Turquía juzga a veinte saudíes para aclarar el asesinato de Khassoggi

Turquía puso en marcha el juicio contra veinte ciudadanos saudíes con el objetivo de aclarar el asesinato de Jamal Khassoggi. Será un proceso in absentia ya que Riad se negó a extraditar a los acusados de matar y descuartizar al colaborador de ‘The Washington Post’ el 2 de octubre de 2018 en el consulado saudí de Estambul. La lista la encabezan el exjefe adjunto de la Inteligencia, Ahmed al Asiri, o Saud al Qahtani, exasesor del príncipe heredero, Mohamed Bin Salman (MBS), dos altos funcionarios que perdieron sus cargos, pero a los que no imputaron en el proceso judicial realizado en Arabia Saudí, que concluyó en diciembre con cinco condenados a muerte. El posterior perdón de la familia Khassoggi les libró de la pena capital, pero cumplirán cadena perpetua. Esta es la condena que solicita ahora la fiscalía turca, que acusa a Al Asiri y Qahtani de «instigadores» y a los otros dieciocho de «ejecutores del monstruoso crimen».

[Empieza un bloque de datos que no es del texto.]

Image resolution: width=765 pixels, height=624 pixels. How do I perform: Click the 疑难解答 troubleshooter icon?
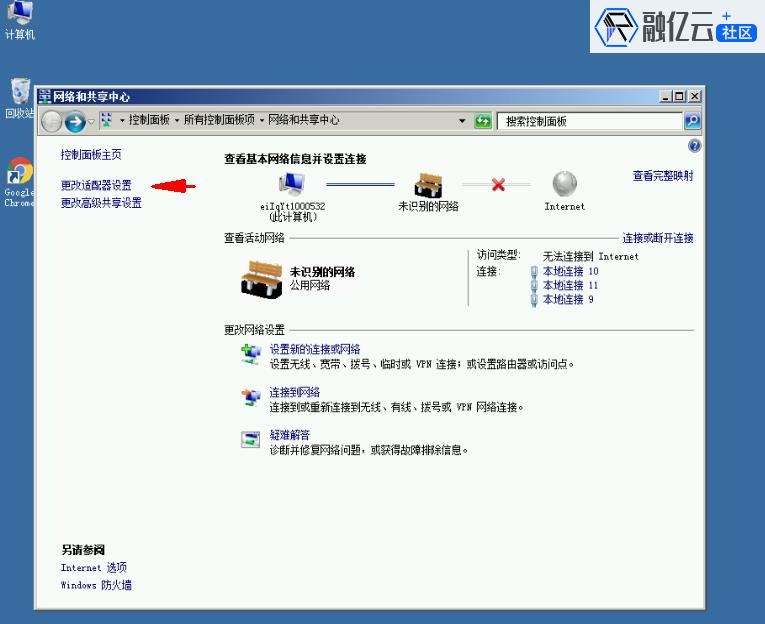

En un primer momento, Arabia Saudí negó cualquier vinculación con el asesinato, pero con el paso de los días y de las pruebas que aportaban fuentes turcas, admitió la muerte del periodista dentro de la legación a manos de sus funcionarios. Riad trató de pasar página lo antes posible con un juicio marcado por el «secretismo» y la «falta de transparencia», según la ONU, y desde el primer momento eximió de cualquier responsabilidad a MBS, la persona a la que se dirigían todas las miradas como cerebro de la operación.

Khassoggi, de 59 años y una voz crítica con la monarquía, entró al consulado para realizar un trámite personal relativo a su divorcio y fuera se quedó esperando su prometida turca, Hatice Cengiz, quien comparecerá en este nuevo proceso. Otra de las voces que se podrá escuchar es la de la relatora especial de Naciones Unidas sobre asesinatos extrajudiciales, Agnes Callamard, autora de un informe en el que recogió pruebas «creíbles» para pedir que se investigara a MBS y se aplicaran sanciones a sus bienes fuera del país por su papel en el asesinato. Esto nunca ha ocurrido.

Reporteros Sin Fronteras (RSF) emitió un comunicado en el que señaló que espera que el juicio «abra no solo una nueva ruta hacia la justicia, sino que sirva como una llamada de atención a la comunidad internacional sobre la urgente necesidad de poner fin a la impunidad». Casi dos años después, el cuerpo del periodista sigue sin aparecer.